Task requirements:
Please pull every line of text from the records below and reproduce each one word for word, leaving the pictures out of your answer.

Working data:
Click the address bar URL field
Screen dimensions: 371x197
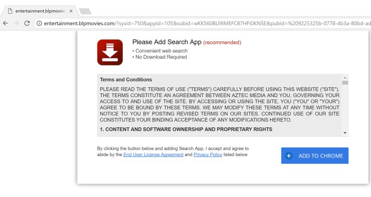(204, 23)
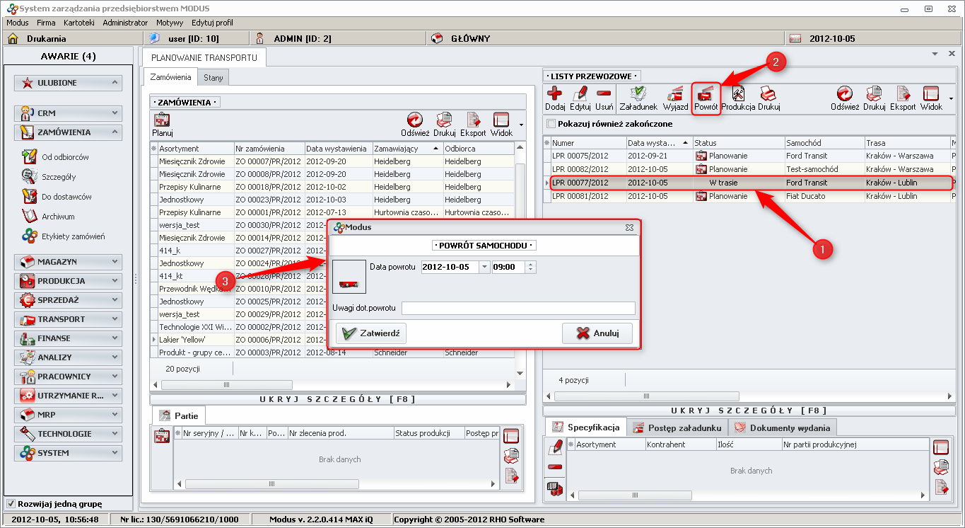Click the Planuj icon in orders panel
Screen dimensions: 965x528
click(x=162, y=120)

Answer below:
Click the address bar URL field
Screen dimensions: 371x197
(204, 23)
Click the Planuj icon in orders panel
Screen dimensions: 965x528
click(x=162, y=120)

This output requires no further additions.